I think that #explode has some limitations since it is non-interactive, and a more debugger like interface would be good, but there are a lot of unanswered UI and implementation details to that

Mario Carneiro (Mar 30 2020 at 00:03):

One maybe easy option would be a tactic-ifier that takes any lean proof (as a term), and reconstructs an apply based tactic proof of it

Mario Carneiro (Mar 30 2020 at 00:03):

then you could use the goal view to see all the intermediate states

Bryan Gin-ge Chen (Mar 30 2020 at 00:04):

That sounds really cool.

Reid Barton (Mar 30 2020 at 00:05):

I was responding to the statement of 2). I still am fairly certain that given a tactic mode proof, there is no amount of visibility into things which actually currently happen during the processing of that proof that will give a greater understanding of what is happening in the proof than to just step through the tactic steps and watch the goal window.

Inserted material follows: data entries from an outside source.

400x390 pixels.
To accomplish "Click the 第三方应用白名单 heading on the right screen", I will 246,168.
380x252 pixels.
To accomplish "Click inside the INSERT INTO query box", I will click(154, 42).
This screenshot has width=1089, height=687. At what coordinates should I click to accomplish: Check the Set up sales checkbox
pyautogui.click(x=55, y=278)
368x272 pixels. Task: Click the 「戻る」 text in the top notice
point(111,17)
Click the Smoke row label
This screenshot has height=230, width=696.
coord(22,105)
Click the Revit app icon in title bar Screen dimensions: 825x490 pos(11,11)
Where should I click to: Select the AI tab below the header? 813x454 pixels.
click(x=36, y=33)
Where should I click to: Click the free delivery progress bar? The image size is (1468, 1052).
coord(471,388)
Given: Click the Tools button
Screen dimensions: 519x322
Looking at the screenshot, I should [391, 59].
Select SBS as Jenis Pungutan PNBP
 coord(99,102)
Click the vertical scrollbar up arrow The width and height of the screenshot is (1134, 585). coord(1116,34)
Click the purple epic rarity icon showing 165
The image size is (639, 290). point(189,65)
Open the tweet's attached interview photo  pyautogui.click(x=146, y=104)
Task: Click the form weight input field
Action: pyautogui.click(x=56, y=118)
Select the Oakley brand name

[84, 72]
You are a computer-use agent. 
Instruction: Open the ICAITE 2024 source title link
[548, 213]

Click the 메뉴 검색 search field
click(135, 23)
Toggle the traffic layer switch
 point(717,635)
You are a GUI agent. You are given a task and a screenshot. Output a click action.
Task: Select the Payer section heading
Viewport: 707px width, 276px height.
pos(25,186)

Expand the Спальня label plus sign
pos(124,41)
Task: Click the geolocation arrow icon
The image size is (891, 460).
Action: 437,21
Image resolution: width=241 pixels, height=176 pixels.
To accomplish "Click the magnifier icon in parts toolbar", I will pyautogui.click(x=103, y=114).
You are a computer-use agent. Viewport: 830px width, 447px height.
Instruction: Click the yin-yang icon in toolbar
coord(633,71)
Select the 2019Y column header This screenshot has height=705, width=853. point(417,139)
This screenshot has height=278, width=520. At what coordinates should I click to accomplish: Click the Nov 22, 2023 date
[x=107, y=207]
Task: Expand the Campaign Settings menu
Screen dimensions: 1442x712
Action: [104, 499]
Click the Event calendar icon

Reid Barton (Mar 30 2020 at 00:06):

maybe with some rare exceptions for tactics like solve_by_elim that tend to produce comprehensible proofs

Mario Carneiro (Mar 30 2020 at 00:23):

Many tactics are too high level to be able to follow how the goal changed

Mario Carneiro (Mar 30 2020 at 00:23):

And this will only get worse as tactics improve

Mario Carneiro (Mar 30 2020 at 00:24):

if I see a proof by magic then following your approach I have no recourse but to just believe

Reid Barton (Mar 30 2020 at 00:24):

I think the original question is based on a faulty analogy. If we pretend proofs are like programs then stepping through the checking of a proof is like stepping through the compilation of a program. This is not a good way to try to understand a program. (It might be a good way to debug your compiler.)

Kevin Buzzard (Mar 30 2020 at 00:24):

The computer says it's OK so it's OK. I can completely understand what ring is doing and I have no interest in learning about horner form.

Mario Carneiro (Mar 30 2020 at 00:24):

It's amusing that you say that because I find the analogy extremely accurate

Kevin Buzzard (Mar 30 2020 at 00:25):

That's because you're not a mathematician

Reid Barton (Mar 30 2020 at 00:25):

Right, but the proposed approach is not necessarily going to help with those mystery tactics either. That is what I tried to address with my parenthetical sentence.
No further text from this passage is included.